*** Opening of EXTRACTED RECORDS ***

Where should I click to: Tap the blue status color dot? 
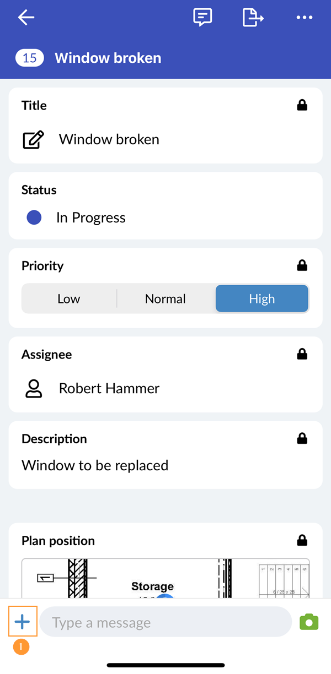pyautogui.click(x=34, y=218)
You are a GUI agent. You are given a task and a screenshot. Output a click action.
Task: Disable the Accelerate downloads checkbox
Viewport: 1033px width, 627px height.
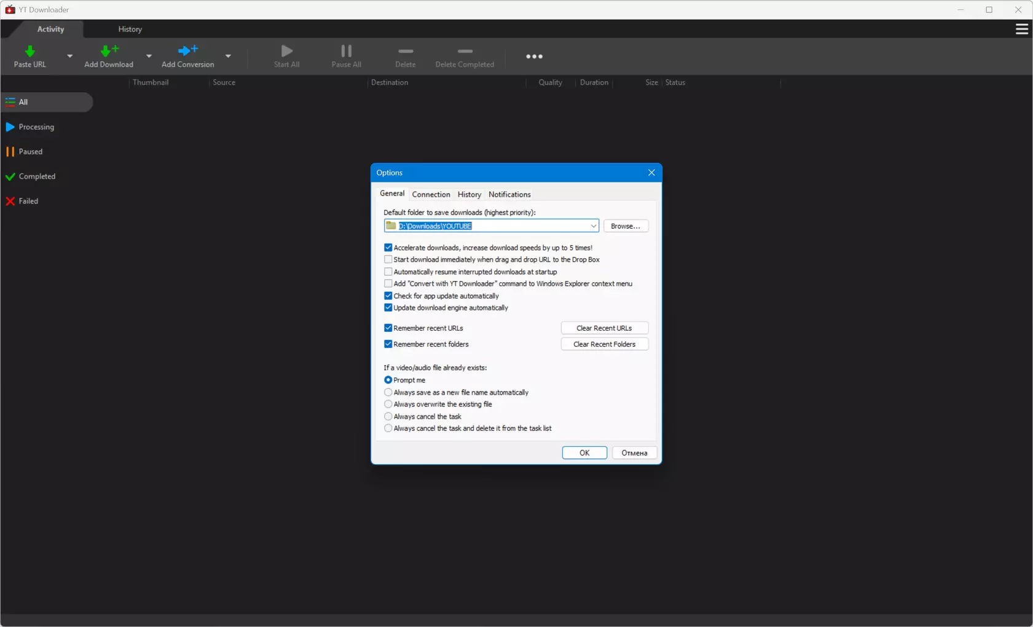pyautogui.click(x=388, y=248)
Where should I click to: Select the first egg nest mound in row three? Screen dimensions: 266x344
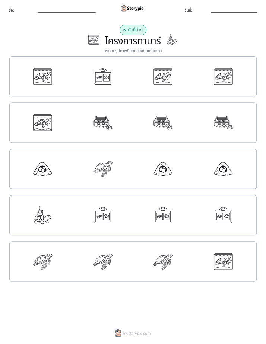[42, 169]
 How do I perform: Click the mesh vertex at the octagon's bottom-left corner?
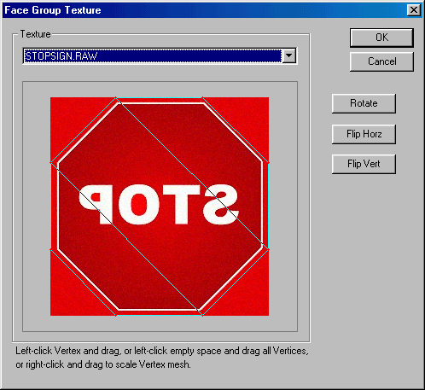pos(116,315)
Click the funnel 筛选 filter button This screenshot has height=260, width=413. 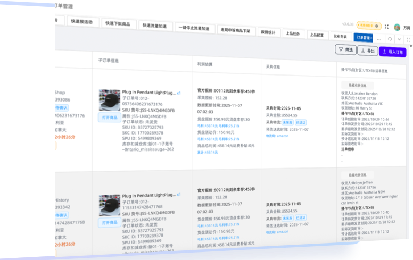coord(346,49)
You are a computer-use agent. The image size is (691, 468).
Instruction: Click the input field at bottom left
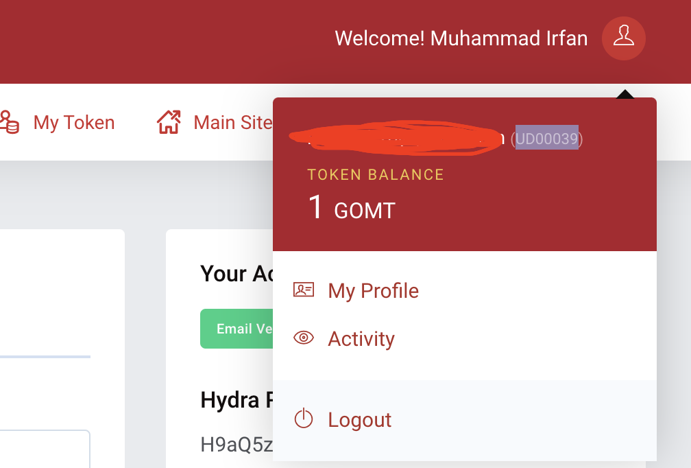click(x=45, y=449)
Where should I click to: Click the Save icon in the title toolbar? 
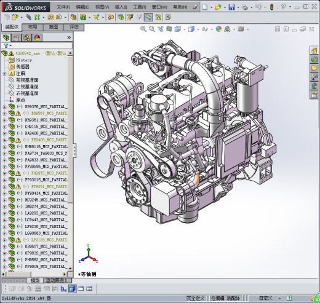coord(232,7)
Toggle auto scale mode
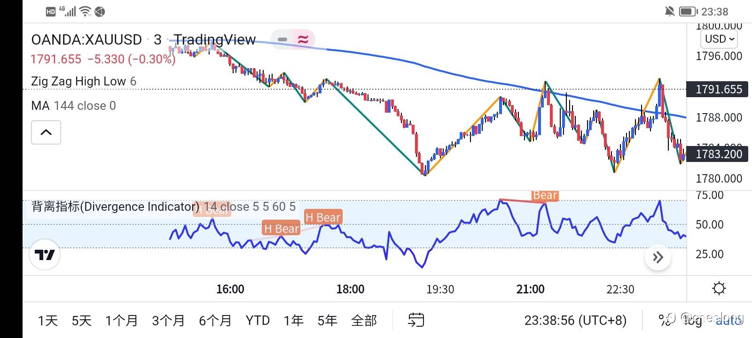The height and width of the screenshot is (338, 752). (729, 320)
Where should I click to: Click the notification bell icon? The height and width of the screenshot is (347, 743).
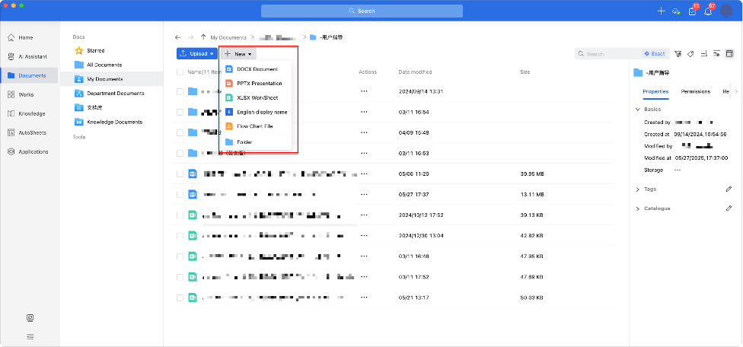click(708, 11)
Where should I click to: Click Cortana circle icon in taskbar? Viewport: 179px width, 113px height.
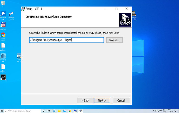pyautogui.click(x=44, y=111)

*** Close of EXTRACTED RECORDS ***

_BRIEF_.
Look through the records and copy down every line that holds "agent".

_TASK OUTPUT_.
You are a GUI agent. You are given a task and a screenshot. Output a click action.
You are a computer-use agent. The image size is (691, 468).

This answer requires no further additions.